A comprehensive electrographic and behavioral analysis of generalized tonic-clonic seizures of GEPR-9s

Abstract

This study records noise-free intracerebral EEG of the genetically epilepsy prone rat (GEPR-9), along with behavioral correlates, during a seizure on unanesthetized freely behaving unrestrained animals. The GEPR-9 exhibits acoustically triggered generalized tonic–clonic seizures, and often times the EEG, recorded with conventional techniques, has resulted in data with imbedded movement artifact. For noise-free video-EEG recordings, we used a previously developed system that consists of a head connector with a FET preamplifier and battery, signal conditioning device (5000x gain, 1 Hz–100 Hz filters), A/D converter and video/PC–PC/video computer boards for recording image data.
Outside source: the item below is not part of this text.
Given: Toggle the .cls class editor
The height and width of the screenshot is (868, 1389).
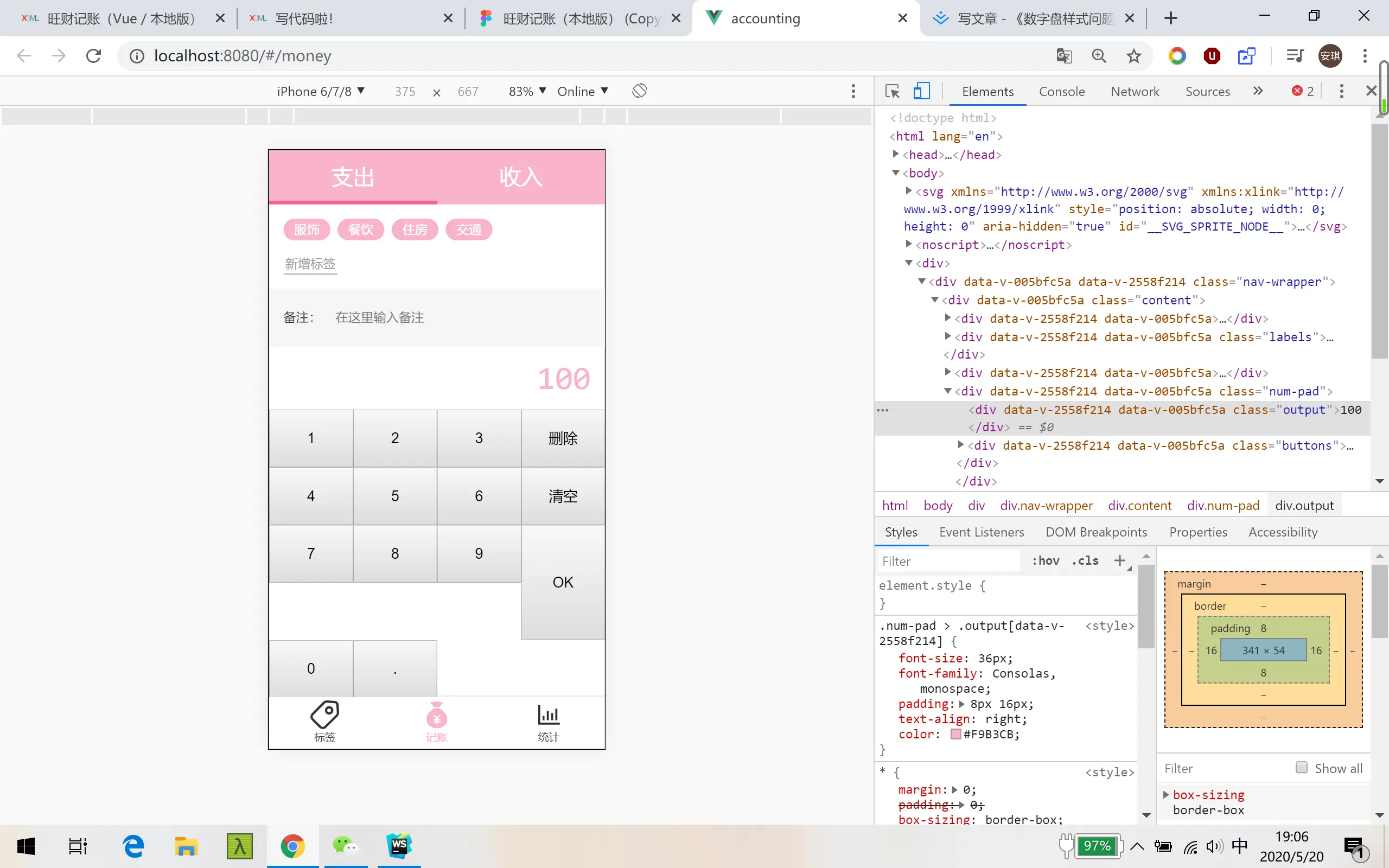Looking at the screenshot, I should coord(1085,561).
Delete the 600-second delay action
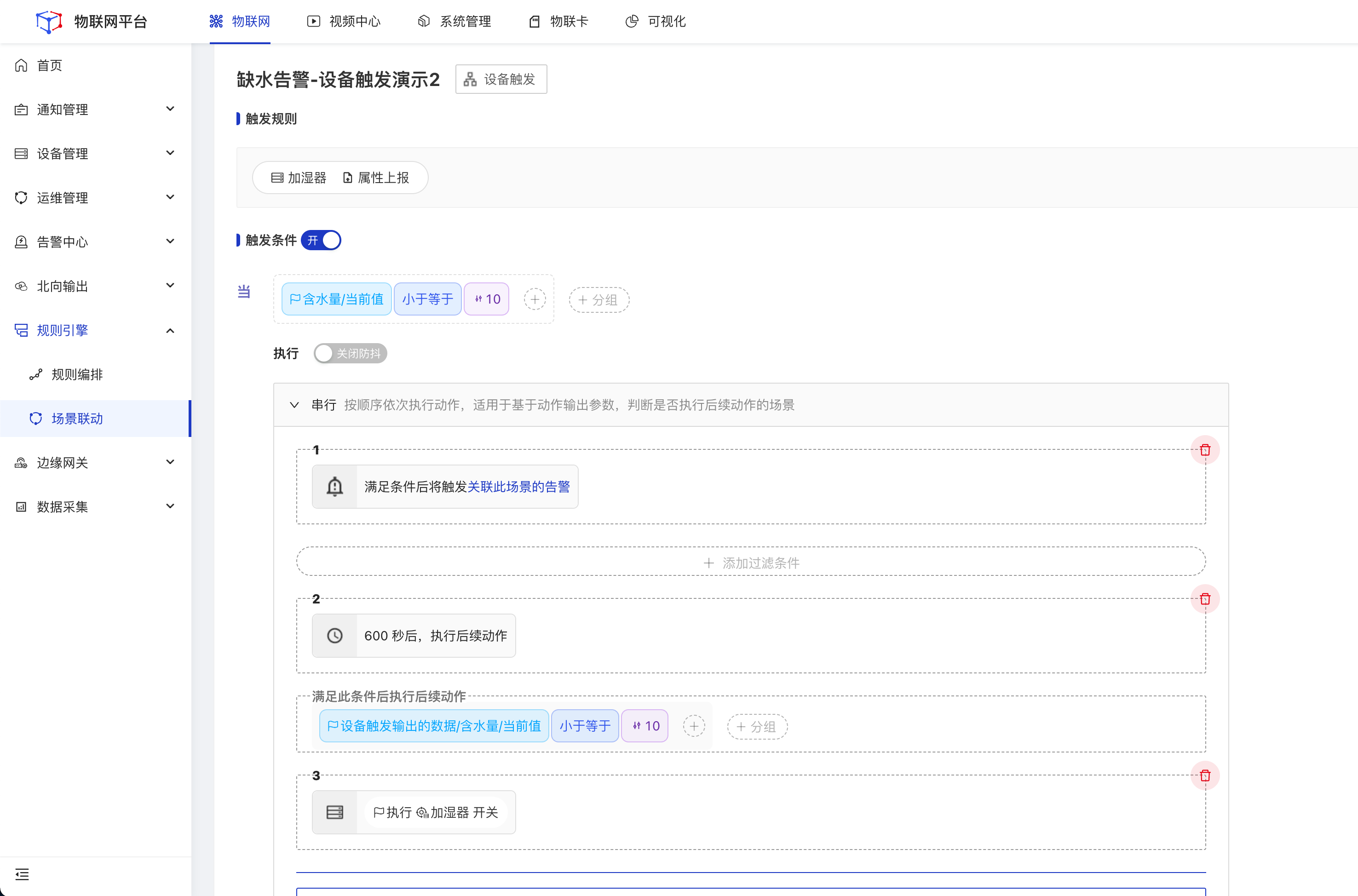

Each animal was implanted with three monopolar/referential electrodes chosen among the following areas: cortex, inferior colliculus, reticular formation and caudal medulla. The video-EEG data were quite similar for all recorded animals: (1) basal desynchronized EEG before sound stimulus; (2) increase in EEG frequency after stimulus and before seizure onset; (3) high-amplitude polyspikes during massive myoclonic thrusts with or without a very fast running episode; (4) an electrodecremental response during tonic extension; (5) wave and spike complex during forelimb and hindlimb tonic rigidity and posttonic clonus; (6) low-amplitude EEG during postictal depression. Time sequenced spectral analysis also highlights the epileptiform EEG pattern during seizure with high reproducibility between animals. While testing seizure naive GEPR-9s, there was a clear evolution from modest epileptiform EEG activity on the first acoustic stimulation to progressively higher amplitude, duration and frequency epileptiform EEG activity throughout seizure repetition.